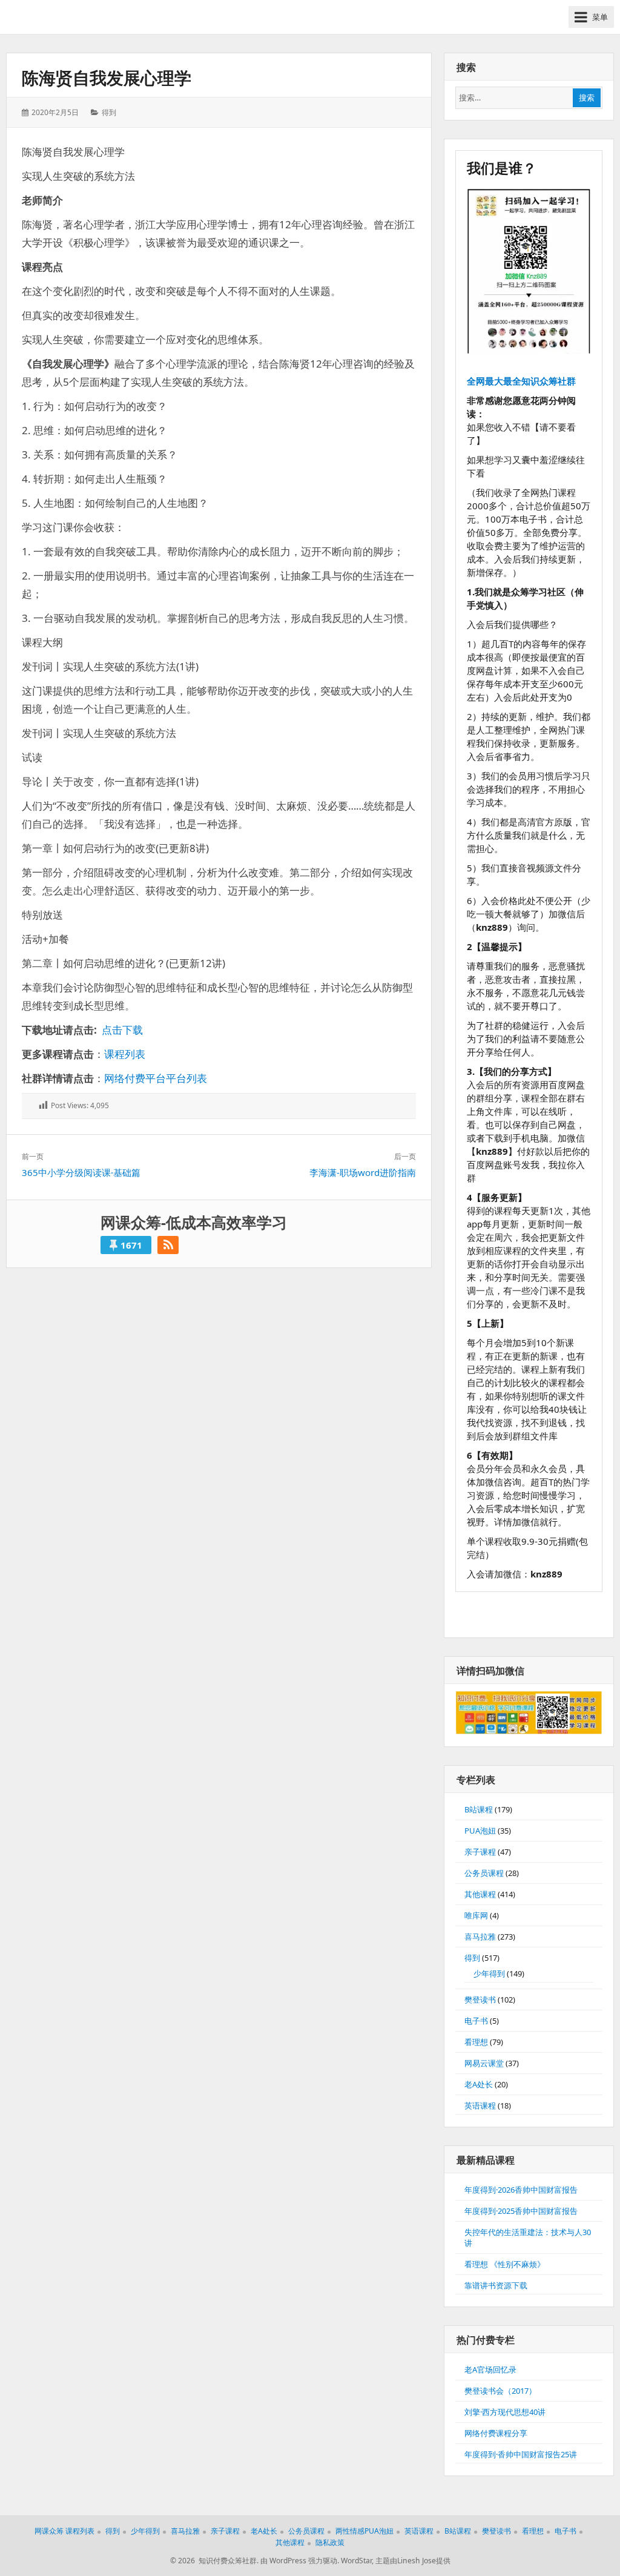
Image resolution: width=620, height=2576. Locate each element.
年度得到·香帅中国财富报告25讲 (520, 2454)
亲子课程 (480, 1851)
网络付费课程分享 (495, 2433)
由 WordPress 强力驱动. (299, 2560)
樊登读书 (480, 1999)
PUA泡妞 (480, 1830)
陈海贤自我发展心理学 (106, 77)
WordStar (356, 2560)
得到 (109, 112)
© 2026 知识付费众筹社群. (214, 2560)
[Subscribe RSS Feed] (168, 1245)
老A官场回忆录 (490, 2369)
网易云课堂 (484, 2063)
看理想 (476, 2041)
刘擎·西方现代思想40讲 (505, 2411)
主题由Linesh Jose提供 (412, 2560)
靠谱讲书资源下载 (495, 2285)
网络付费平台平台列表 (155, 1078)
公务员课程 (484, 1873)
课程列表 (124, 1054)
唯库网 (476, 1915)
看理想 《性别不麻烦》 (504, 2264)
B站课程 (478, 1809)
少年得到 (489, 1973)
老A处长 (478, 2084)
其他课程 (480, 1894)
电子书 (476, 2020)
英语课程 (480, 2105)
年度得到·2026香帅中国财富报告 (521, 2189)
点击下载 (122, 1030)
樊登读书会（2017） (500, 2390)
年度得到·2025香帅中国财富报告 (521, 2210)
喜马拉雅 (480, 1936)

━━━━━━━━━━━━━━━━━━━━

*What to produce*. Please transcribe the material above exactly as written. Leave the pictures out.

*Finished exercise*.
Image resolution: width=620, height=2576. Locate each element.
年度得到·香帅中国财富报告25讲 (520, 2454)
亲子课程 (480, 1851)
网络付费课程分享 (495, 2433)
由 WordPress 强力驱动. (299, 2560)
樊登读书 (480, 1999)
PUA泡妞 (480, 1830)
陈海贤自我发展心理学 (106, 77)
WordStar (356, 2560)
得到 (109, 112)
© 2026 知识付费众筹社群. (214, 2560)
[Subscribe RSS Feed] (168, 1245)
老A官场回忆录 (490, 2369)
网易云课堂 (484, 2063)
看理想 (476, 2041)
刘擎·西方现代思想40讲 (505, 2411)
主题由Linesh Jose提供 (412, 2560)
靠谱讲书资源下载 (495, 2285)
网络付费平台平台列表 (155, 1078)
公务员课程 (484, 1873)
课程列表 (124, 1054)
唯库网 (476, 1915)
看理想 《性别不麻烦》 (504, 2264)
B站课程 (478, 1809)
少年得到 (489, 1973)
老A处长 (478, 2084)
其他课程 (480, 1894)
电子书 (476, 2020)
英语课程 (480, 2105)
年度得到·2026香帅中国财富报告 (521, 2189)
点击下载 (122, 1030)
樊登读书会（2017） (500, 2390)
年度得到·2025香帅中国财富报告 (521, 2210)
喜马拉雅 (480, 1936)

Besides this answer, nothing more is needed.